On September 29 & 30 the NAV TechDays 2011 were held in Antwerp. And it was definitely a great conference! Almost 450 people attended the conference, which originally started as the mibuso conference a few years ago. What really made the event worthwile was of course the content delivered. The venue was great, though. But without content it would be just an ordinary greet & meet conference.
As Luc van Dyck mentioned in his opening speech, his approach was to set up a conference with a session length that is long enough to deep dive into code and still have enough time for explanation and questions and answers. The sessions had a length of 90 minutes and I can tell you for sure that the speakers and the audience exploited the time as much as possible! Most of the sessions used the full length and that on itself says enough about the huge load of information that was delivered to the audience. If you ever attended a Microsoft TechDays event or Tech-Ed event, you would recognize the NAV TechDays as being equivalent.
A big compliment for Luc and his team who made this possible!
A number of sessions were about the upcoming version of Microsoft Dynamics NAV ‘7.0’. Topics in these area:
- Developer Tools in NAV ‘7.0’
- Administrating NAV ‘7.0’ with Windows Powershell 2.0
- Reporting story in NAV ‘7.0’
- UI Add-ins for RoleTailored Client
For those sessions we had to sign a confidentiality agreement, so it is not allowed to publish anything about the content here. The only thing I can say, is that it was very good to see where Microsoft is heading with Dynamics NAV. The next version will definitely contain many technical improvements and new possibilities. Personally, I’m thrilled about it and I can’t wait for the new version to hit the market. I would like to thank Microsoft with their kindliness to share so much details with us before the official release.
There were of course other sessions as well. Sessions about topics that immediately could be used in our daily work. I want to mention two sessions that I attended:
Test automation for NAV applications
This session was hosted by Bas Graaf. He showed us how the Dynamics NAV Testing Framework. The concept, the basics, the pitfalls, it was all covered. He explained the concept of test driven development: first develop your test scenario and then your custom code.
There was a lot of coding on the screen and during the session a test scenario was built up from scratch. It is a real challenge to do so much coding in a presentation, but Bas managed it. For me, it was a very good opportunity to see how the Testing Framework works and it motivated me to implement it in our own development procedures.
On PartnerSource you can download a set of 226 predefined test from here (login required). It contains also a tool to manage and execture the test. A good starting point to implement your own testing procedures and to make sure that standard NAV functionality is not corrupted by any custom coding.
Partner Ready Software
The Partner Ready Software session was a stranger among the other sessions. It was not about code, but… well… about code. Or better: how to design code.
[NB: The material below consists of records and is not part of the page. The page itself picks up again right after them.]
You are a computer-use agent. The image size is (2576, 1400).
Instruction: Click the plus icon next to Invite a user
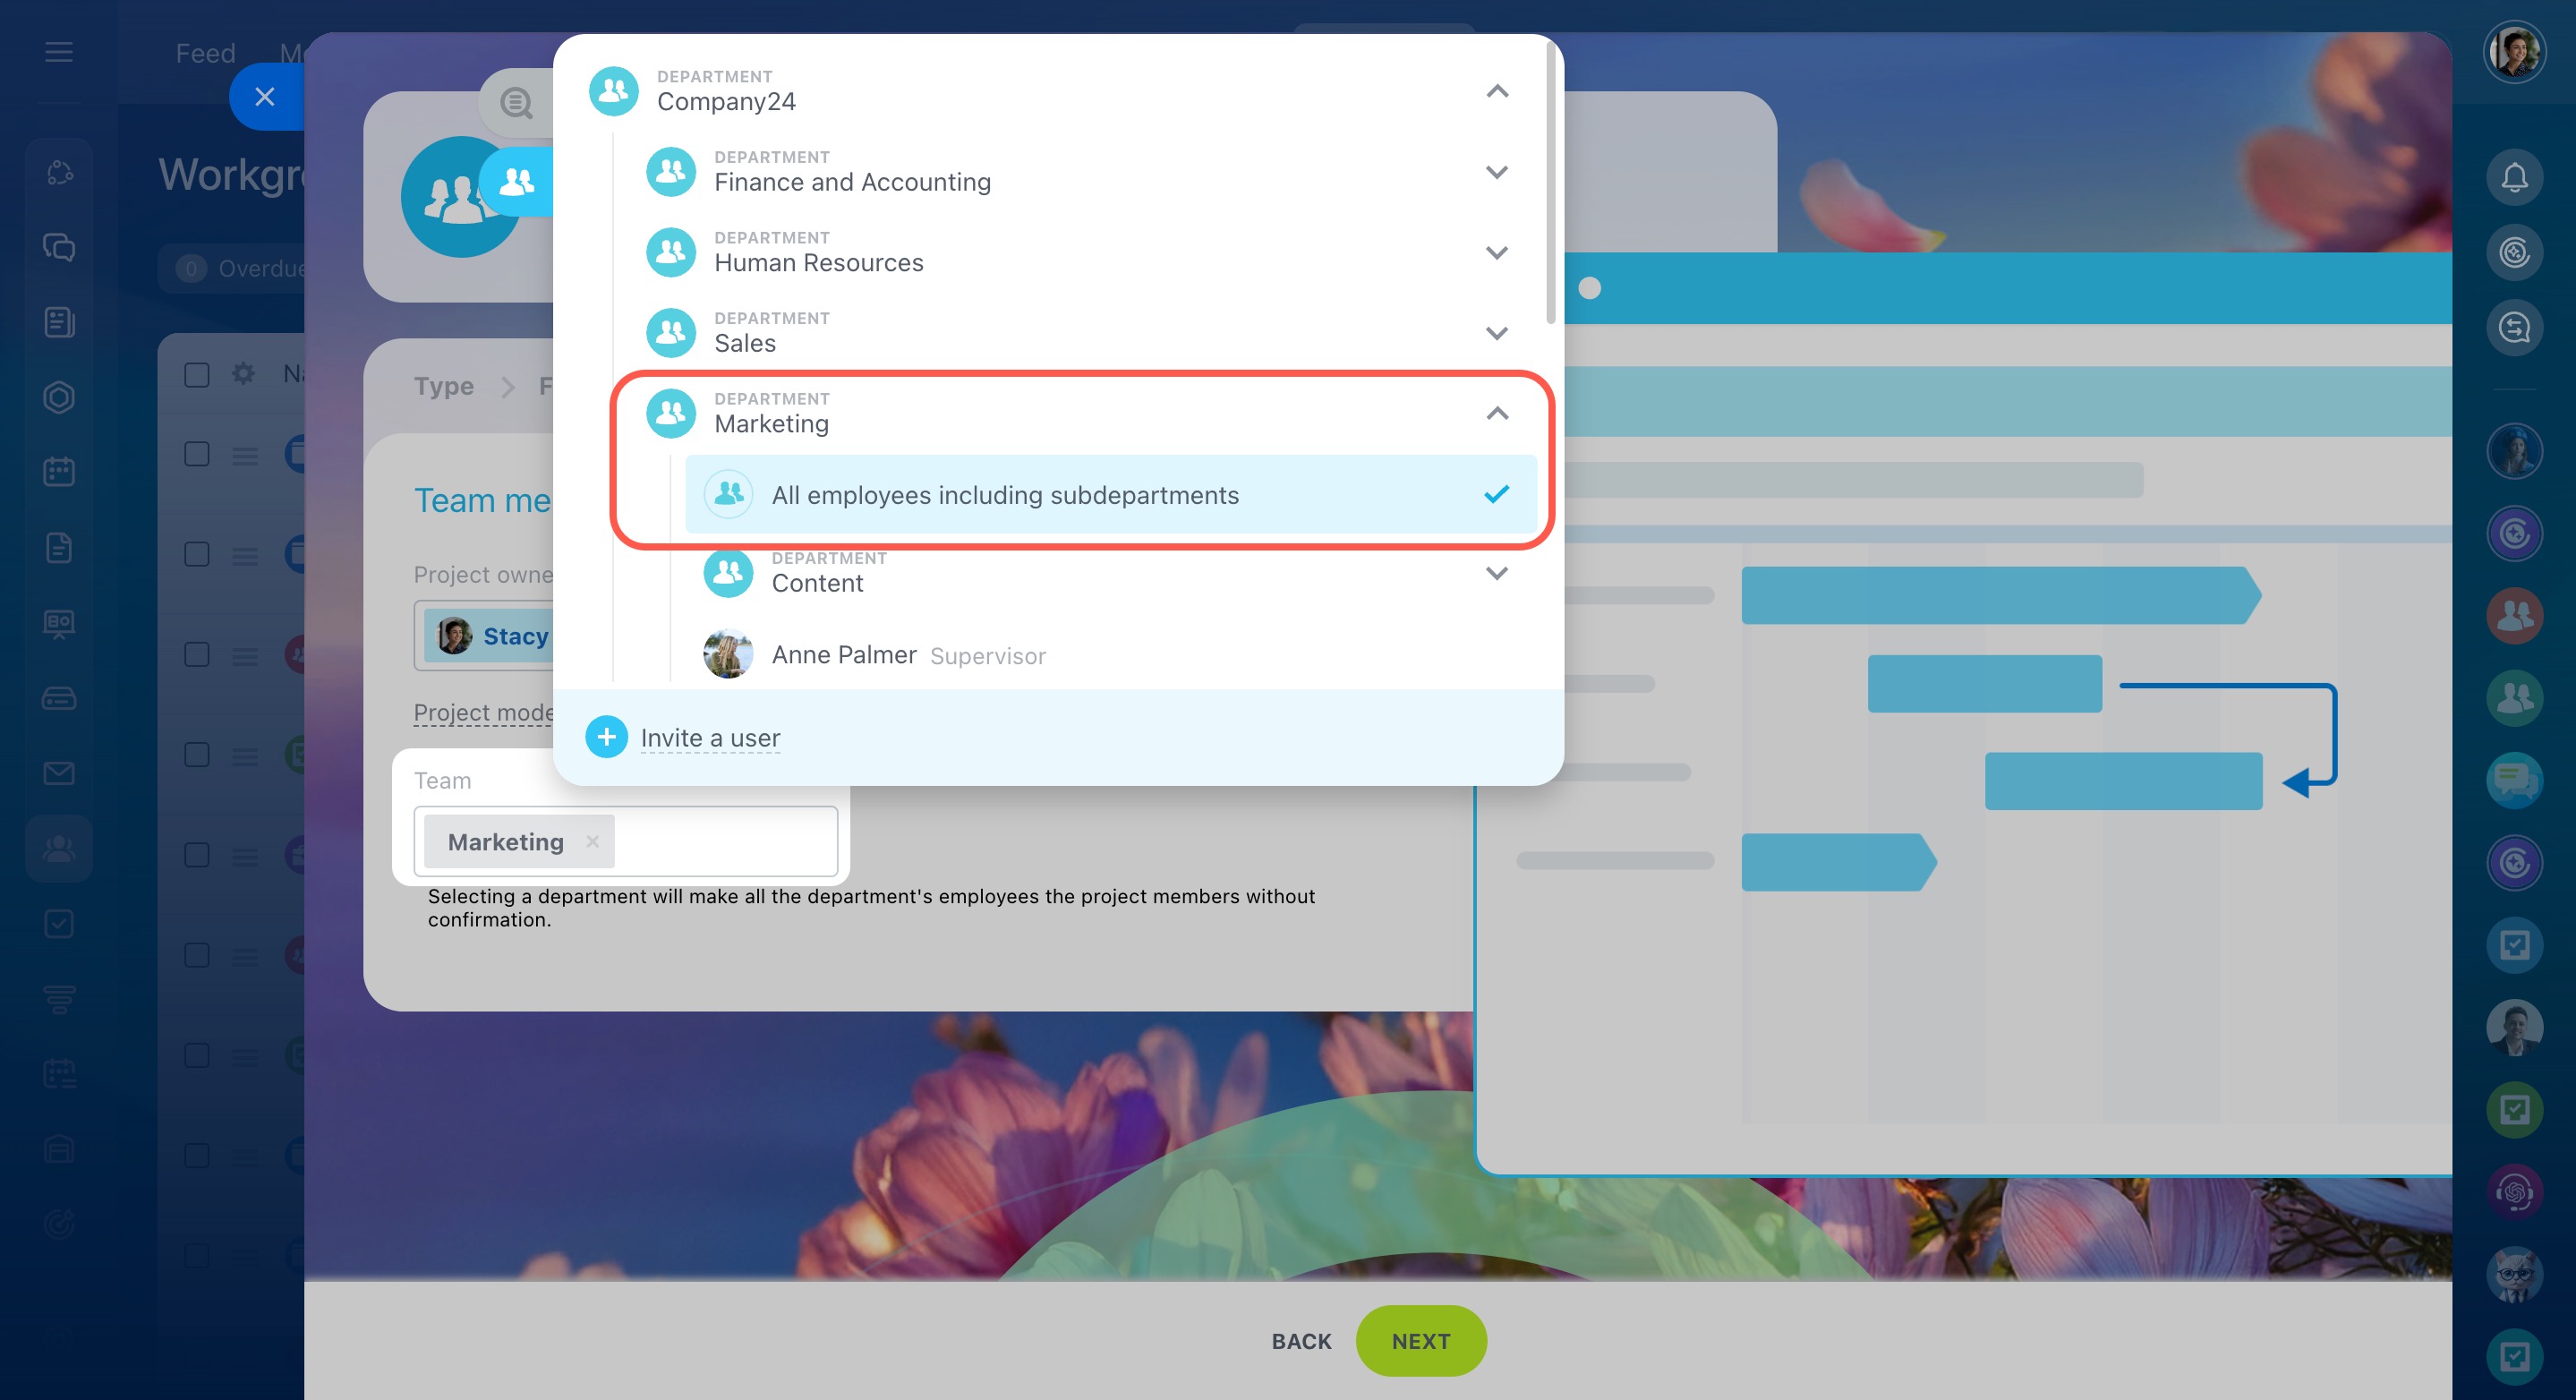click(x=606, y=737)
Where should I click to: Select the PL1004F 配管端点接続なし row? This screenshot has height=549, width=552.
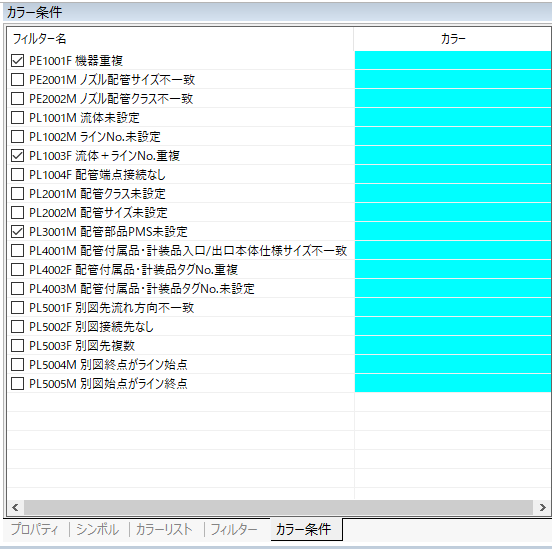click(x=181, y=175)
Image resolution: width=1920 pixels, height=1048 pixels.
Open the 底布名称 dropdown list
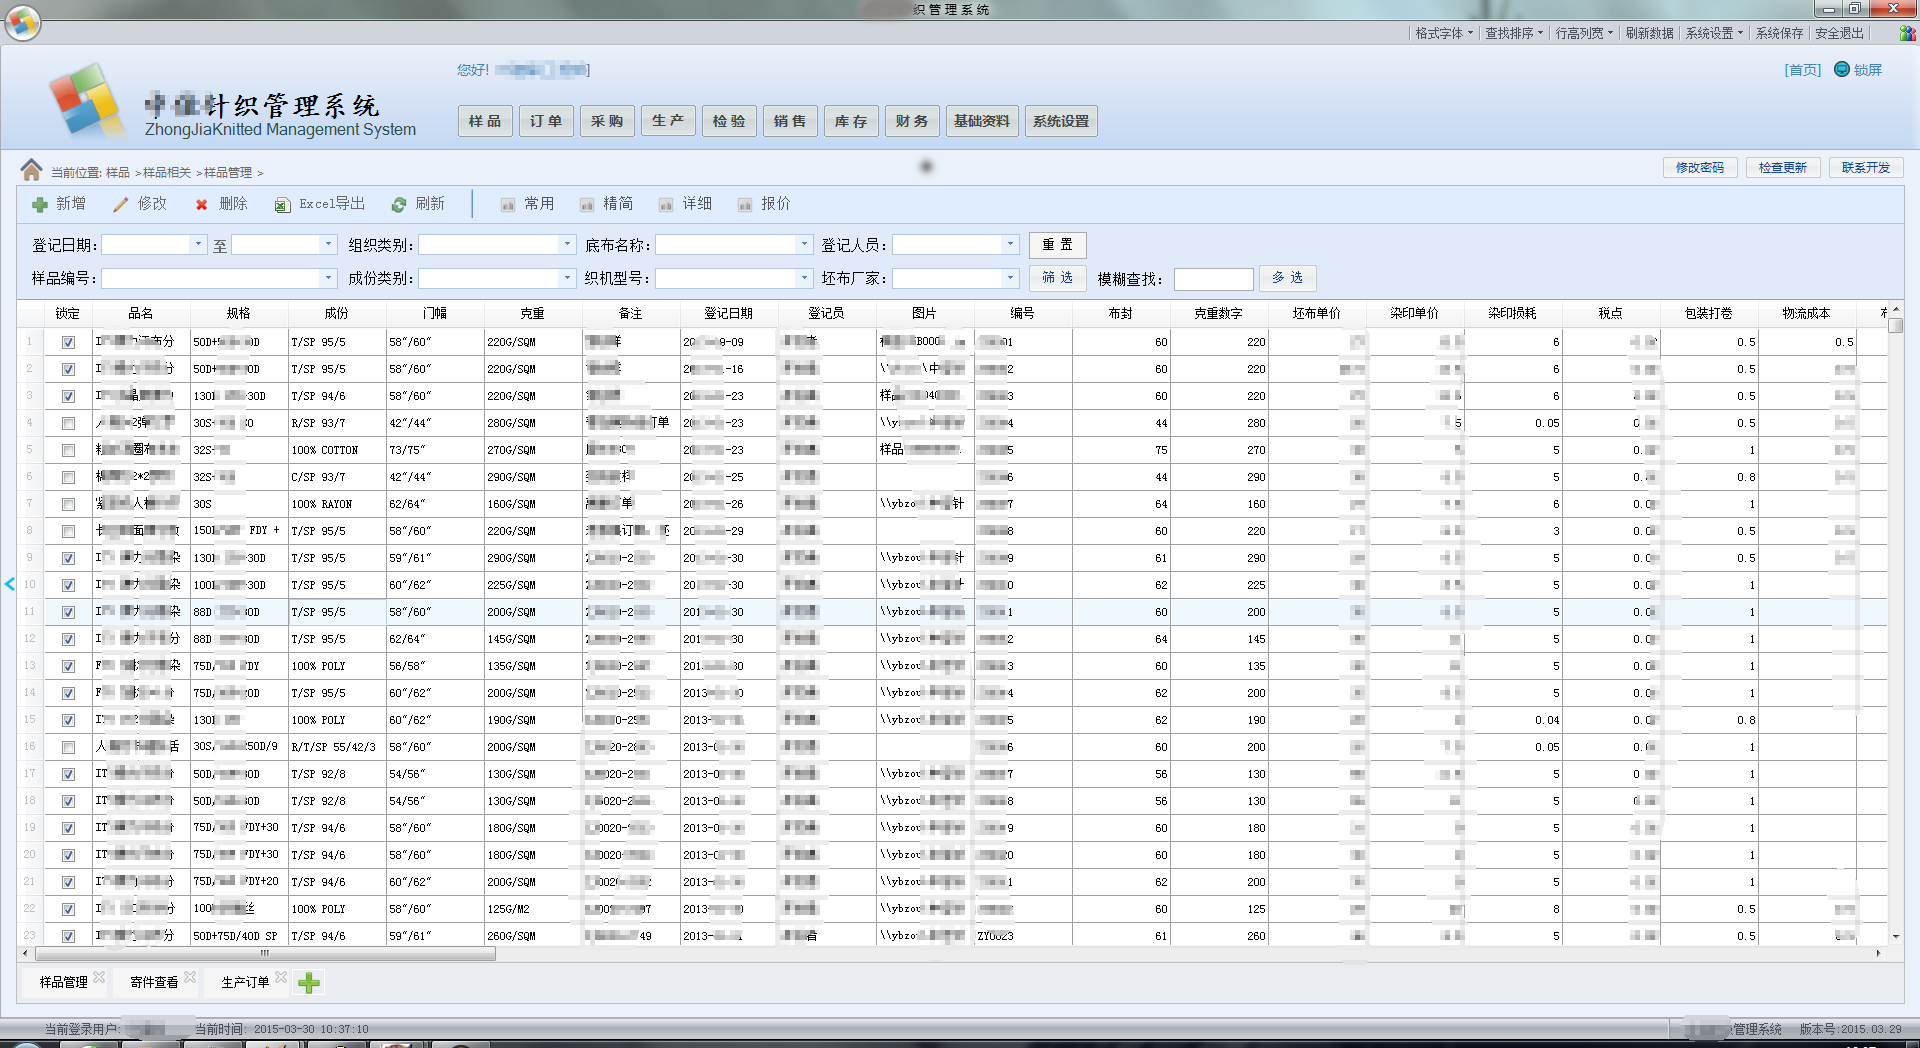tap(804, 245)
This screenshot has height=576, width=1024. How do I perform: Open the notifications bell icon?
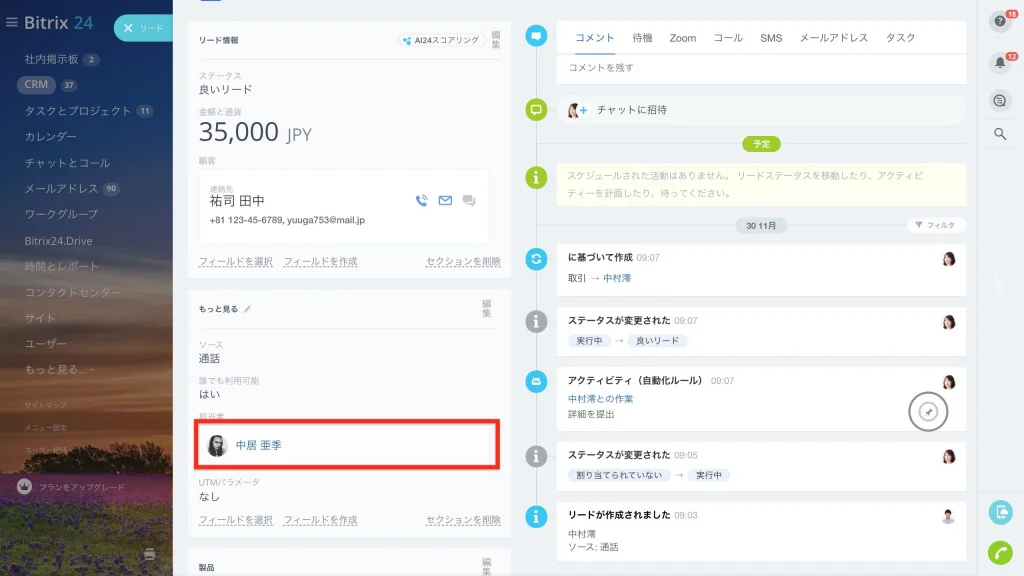point(1000,63)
The statement of the presenters, Gary Winter, Eric Wauters and Mark Brummel, was: it is not enough to have your solution, you should also care about the code. With well designed and structured code your solution will be more stable and maintainable.
And honestly, they showed a lot of good ideas about structuring code. Of course we can learn from NAV, there are a lot of good examples of well structured code. At the other hand they were not recitent to point out where NAV could be improved.
And they had many other, fresh ideas about structuring code. Terms like atomic coding, object oriented programming, hook-ins and app-like structure were introduced and explained. I had a déjà vu moment and feeled like I was back in school, more than 20 years ago, learning about how to structure code…
Partner Ready Software is an initiative and not a company. The people behind it are willing to share their ideas and experiences on how to build stable code. Two of them are working with an ISV partner. I think that it is a strong signal that they are willing to share their knowledge instead of keeping it for themselves.
In my opinion, one topic was not really covered: designing and structuring data. A well designed data model is the basis for well designed and structured code. Without a data model you should not even start coding! Some examples about not so well designed data model were given, though. However, the examples on itself do not explain how to design a data model correctly.
Thanks to everybody who made this event happen!
And for the Dutch people: see you at our event with the Dutch Dynamics Community, November 23. We will publish the details on our website very soon.